EXERCISE INPUTS:
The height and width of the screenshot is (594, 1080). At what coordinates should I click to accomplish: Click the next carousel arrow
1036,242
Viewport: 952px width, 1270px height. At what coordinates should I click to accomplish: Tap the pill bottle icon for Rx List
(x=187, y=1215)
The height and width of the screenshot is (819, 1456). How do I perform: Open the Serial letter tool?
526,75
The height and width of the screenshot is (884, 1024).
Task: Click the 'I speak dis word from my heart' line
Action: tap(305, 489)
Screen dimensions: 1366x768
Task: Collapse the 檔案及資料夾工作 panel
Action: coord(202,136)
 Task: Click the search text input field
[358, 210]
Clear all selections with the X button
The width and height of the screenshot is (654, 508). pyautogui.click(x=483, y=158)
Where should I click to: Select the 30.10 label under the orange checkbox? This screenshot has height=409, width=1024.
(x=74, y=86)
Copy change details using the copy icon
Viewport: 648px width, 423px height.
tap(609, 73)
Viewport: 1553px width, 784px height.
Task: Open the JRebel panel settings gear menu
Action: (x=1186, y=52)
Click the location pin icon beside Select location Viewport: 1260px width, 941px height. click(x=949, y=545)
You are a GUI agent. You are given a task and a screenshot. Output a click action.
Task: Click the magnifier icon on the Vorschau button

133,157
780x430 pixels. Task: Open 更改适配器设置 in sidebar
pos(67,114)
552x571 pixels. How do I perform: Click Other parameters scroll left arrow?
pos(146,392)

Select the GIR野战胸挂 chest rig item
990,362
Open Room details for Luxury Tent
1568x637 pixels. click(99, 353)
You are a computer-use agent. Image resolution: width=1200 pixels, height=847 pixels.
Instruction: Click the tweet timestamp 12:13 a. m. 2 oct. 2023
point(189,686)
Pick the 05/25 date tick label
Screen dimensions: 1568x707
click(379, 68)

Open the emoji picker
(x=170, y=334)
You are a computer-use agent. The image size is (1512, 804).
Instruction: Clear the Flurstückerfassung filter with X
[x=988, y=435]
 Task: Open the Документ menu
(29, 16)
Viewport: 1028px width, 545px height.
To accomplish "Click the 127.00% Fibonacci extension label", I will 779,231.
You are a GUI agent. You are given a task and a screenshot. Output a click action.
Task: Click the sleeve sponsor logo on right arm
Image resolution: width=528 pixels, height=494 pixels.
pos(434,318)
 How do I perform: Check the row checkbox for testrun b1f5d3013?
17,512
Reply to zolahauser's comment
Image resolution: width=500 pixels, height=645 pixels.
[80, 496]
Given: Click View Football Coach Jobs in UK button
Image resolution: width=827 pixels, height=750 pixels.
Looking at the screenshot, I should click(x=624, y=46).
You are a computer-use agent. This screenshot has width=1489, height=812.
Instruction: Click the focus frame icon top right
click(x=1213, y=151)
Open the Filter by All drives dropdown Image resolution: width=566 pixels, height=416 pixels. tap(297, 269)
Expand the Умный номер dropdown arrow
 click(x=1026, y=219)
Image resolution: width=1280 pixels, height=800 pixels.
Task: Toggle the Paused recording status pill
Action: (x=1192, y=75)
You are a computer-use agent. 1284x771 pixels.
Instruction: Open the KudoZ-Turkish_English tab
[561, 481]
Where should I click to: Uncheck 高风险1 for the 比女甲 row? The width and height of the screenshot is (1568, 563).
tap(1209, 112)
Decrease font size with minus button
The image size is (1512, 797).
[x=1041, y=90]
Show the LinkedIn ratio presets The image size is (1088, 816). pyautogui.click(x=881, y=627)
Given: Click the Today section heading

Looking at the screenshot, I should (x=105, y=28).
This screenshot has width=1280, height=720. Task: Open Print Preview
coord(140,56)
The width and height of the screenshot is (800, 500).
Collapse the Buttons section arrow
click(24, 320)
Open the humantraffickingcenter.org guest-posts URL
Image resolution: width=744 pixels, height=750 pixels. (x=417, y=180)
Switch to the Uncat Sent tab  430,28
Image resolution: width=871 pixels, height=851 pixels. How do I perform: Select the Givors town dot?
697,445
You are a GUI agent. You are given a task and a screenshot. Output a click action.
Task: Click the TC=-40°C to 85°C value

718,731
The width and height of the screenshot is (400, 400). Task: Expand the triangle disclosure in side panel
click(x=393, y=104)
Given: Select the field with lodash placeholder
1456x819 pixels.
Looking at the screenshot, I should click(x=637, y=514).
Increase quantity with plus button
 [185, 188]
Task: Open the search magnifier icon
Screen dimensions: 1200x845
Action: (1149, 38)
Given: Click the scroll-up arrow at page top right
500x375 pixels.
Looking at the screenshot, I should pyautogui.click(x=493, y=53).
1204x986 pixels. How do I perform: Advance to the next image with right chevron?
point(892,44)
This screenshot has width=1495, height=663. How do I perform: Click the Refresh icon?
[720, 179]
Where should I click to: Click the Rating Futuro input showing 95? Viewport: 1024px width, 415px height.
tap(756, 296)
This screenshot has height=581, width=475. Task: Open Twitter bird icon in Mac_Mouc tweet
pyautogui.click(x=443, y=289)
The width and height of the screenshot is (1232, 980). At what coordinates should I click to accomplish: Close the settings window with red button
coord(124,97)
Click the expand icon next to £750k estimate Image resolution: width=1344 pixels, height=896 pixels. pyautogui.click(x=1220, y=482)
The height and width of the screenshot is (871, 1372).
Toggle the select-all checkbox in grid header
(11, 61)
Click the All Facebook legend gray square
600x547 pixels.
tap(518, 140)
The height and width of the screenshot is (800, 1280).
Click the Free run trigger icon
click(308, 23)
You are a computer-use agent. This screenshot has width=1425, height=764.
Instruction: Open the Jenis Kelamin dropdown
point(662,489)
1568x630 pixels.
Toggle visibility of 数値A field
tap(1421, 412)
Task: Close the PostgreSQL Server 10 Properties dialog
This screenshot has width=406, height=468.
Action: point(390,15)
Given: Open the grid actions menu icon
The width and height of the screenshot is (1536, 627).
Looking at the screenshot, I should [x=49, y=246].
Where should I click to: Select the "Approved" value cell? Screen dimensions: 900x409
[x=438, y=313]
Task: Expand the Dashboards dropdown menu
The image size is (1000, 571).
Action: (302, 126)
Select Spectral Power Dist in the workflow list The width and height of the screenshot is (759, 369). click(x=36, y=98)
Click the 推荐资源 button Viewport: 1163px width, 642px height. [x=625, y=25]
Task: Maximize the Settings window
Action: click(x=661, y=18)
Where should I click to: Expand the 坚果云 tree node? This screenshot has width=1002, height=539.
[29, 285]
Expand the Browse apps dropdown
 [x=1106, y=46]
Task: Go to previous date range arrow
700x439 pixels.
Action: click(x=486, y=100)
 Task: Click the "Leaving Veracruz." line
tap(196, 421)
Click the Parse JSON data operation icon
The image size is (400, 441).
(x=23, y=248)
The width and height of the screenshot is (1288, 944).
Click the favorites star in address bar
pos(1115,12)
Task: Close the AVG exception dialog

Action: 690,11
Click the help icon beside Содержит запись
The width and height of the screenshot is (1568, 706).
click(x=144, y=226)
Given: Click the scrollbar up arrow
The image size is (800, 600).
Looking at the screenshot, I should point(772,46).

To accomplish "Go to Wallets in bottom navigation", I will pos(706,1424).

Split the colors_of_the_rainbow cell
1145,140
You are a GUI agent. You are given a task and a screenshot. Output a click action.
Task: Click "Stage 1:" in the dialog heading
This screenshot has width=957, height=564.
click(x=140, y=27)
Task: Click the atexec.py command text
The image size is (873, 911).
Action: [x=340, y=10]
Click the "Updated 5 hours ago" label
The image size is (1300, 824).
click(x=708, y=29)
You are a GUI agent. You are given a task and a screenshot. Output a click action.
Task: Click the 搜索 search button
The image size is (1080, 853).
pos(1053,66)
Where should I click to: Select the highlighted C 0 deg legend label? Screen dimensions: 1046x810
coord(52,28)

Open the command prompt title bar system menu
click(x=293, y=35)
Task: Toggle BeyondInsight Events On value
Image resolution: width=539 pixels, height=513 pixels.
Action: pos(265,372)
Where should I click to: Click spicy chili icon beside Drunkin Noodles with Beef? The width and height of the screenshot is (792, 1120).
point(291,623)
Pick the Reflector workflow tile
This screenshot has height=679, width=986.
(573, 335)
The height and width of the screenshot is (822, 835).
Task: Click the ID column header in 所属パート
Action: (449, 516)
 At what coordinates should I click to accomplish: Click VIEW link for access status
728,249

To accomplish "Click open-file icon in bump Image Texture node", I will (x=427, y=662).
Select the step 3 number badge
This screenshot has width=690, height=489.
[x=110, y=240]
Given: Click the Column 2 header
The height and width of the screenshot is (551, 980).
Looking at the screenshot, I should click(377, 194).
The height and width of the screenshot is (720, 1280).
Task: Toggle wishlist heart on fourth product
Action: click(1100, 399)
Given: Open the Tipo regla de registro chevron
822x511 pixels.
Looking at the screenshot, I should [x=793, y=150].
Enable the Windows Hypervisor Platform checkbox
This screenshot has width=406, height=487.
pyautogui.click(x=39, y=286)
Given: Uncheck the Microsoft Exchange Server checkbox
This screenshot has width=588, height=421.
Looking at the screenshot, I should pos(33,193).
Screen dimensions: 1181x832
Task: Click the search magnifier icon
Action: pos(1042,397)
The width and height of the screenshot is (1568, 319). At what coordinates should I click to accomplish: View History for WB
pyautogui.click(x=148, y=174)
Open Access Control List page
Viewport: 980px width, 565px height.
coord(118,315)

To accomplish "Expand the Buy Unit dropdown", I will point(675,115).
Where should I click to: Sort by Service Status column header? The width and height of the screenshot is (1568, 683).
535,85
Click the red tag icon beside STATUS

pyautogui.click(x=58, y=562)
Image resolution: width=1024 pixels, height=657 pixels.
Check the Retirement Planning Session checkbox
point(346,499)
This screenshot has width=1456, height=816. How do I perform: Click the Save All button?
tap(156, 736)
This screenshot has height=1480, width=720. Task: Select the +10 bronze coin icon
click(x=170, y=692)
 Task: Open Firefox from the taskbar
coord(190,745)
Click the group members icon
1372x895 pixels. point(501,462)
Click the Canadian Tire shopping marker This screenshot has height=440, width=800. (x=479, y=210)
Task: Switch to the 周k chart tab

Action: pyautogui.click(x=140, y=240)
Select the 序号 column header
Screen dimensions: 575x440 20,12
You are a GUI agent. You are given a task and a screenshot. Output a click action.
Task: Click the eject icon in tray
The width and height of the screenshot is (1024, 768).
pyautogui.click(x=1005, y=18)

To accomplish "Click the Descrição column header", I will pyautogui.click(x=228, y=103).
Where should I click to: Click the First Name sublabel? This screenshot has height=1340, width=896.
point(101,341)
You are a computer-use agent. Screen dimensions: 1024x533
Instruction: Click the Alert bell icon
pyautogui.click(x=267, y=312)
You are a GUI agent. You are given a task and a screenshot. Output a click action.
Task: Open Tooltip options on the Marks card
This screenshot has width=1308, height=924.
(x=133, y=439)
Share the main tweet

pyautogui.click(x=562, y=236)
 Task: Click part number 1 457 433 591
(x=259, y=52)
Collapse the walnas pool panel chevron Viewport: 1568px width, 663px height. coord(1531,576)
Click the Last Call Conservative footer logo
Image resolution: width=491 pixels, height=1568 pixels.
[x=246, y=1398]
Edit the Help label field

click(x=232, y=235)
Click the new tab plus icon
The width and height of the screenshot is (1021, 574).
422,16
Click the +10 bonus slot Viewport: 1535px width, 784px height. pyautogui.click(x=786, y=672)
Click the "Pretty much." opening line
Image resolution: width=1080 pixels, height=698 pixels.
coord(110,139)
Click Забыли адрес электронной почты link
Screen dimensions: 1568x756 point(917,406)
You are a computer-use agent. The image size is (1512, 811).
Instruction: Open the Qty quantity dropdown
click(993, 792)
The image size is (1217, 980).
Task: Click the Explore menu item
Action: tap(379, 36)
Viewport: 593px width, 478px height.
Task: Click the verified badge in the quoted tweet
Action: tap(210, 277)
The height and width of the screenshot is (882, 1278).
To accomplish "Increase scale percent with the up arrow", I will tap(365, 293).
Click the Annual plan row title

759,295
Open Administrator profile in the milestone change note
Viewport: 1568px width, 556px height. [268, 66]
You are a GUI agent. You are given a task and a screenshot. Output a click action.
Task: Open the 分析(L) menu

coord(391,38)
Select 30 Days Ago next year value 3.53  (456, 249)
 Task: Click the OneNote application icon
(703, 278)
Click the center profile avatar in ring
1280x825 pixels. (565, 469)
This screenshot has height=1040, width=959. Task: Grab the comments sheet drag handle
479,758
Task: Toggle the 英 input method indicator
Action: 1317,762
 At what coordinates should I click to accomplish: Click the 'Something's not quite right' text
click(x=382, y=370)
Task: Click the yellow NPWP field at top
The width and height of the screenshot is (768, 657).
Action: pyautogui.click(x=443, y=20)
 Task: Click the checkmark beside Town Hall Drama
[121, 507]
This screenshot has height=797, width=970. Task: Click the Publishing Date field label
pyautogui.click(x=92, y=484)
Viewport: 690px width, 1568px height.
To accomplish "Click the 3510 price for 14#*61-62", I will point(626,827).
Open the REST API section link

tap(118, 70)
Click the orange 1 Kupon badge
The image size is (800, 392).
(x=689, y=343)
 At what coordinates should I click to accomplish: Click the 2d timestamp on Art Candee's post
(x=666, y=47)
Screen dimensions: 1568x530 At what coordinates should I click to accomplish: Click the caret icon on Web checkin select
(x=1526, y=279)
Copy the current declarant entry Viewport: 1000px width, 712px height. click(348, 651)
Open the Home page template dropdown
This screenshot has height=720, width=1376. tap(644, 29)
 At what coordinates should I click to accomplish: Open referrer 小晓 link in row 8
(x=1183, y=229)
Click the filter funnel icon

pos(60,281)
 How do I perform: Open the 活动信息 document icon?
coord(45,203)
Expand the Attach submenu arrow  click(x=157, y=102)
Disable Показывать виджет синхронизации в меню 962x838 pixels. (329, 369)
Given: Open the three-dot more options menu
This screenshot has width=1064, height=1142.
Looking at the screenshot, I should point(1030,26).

PROBLEM: Copy, from the lines above, each one that holds "computer".

RESPONSE AREA:
You are a computer-use agent. Image resolution: width=1200 pixels, height=847 pixels.
You are a computer-use agent. The image size is (1512, 804).
You are a computer-use agent. This screenshot has width=1489, height=812.
You are a computer-use agent. 1284x771 pixels.
You are a computer-use agent. This screenshot has width=1425, height=764.
You are a computer-use agent. Screen dimensions: 1024x533
You are a computer-use agent. The image size is (1512, 811).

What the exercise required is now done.